### Directions for this task
Set down, character for character, everything in the records below from the line holding "Given: Click filled" down to the line holding "has width=981, height=525.", and no other line.

### Record excerpts

[Start of Attachment]

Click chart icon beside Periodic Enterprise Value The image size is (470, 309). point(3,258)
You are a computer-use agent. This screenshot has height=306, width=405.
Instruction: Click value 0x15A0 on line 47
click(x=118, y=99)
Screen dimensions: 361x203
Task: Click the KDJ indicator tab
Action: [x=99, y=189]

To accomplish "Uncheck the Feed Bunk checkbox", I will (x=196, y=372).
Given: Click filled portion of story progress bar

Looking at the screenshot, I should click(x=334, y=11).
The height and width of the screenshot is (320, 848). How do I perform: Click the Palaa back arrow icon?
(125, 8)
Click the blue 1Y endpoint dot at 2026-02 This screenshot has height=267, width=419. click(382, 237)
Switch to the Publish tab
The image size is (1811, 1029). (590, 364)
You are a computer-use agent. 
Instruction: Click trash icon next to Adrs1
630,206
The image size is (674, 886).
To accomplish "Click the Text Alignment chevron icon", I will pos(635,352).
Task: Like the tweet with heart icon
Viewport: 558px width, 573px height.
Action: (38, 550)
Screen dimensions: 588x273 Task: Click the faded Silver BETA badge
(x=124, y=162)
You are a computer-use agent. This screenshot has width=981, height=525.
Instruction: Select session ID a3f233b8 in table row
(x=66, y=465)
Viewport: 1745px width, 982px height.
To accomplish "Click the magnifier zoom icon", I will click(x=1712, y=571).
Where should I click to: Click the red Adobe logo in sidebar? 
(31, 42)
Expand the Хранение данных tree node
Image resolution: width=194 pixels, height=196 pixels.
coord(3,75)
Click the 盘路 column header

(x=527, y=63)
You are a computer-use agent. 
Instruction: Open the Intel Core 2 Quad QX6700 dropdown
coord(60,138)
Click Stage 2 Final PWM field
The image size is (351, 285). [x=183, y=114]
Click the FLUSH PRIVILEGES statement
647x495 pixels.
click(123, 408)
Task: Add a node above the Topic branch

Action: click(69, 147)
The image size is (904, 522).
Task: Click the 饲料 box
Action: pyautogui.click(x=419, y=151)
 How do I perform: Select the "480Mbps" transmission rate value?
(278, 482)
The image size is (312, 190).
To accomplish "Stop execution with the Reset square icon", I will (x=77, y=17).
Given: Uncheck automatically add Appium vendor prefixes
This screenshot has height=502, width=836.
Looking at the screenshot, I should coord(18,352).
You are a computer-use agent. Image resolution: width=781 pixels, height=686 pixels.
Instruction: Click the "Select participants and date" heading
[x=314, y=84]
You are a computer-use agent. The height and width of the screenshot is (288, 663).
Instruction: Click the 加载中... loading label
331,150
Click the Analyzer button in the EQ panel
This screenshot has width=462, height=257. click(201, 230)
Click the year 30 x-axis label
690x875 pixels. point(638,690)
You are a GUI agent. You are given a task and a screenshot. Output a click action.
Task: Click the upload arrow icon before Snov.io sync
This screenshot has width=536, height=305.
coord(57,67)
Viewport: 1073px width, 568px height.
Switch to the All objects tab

[End of Attachment]

### Reply to the exercise
Given: Click filled portion of story progress bar

Looking at the screenshot, I should click(x=334, y=11).
The height and width of the screenshot is (320, 848). How do I perform: Click the Palaa back arrow icon?
(125, 8)
Click the blue 1Y endpoint dot at 2026-02 This screenshot has height=267, width=419. click(382, 237)
Switch to the Publish tab
The image size is (1811, 1029). (590, 364)
You are a computer-use agent. 
Instruction: Click trash icon next to Adrs1
630,206
The image size is (674, 886).
To accomplish "Click the Text Alignment chevron icon", I will pos(635,352).
Task: Like the tweet with heart icon
Viewport: 558px width, 573px height.
Action: (38, 550)
Screen dimensions: 588x273 Task: Click the faded Silver BETA badge
(x=124, y=162)
You are a computer-use agent. This screenshot has width=981, height=525.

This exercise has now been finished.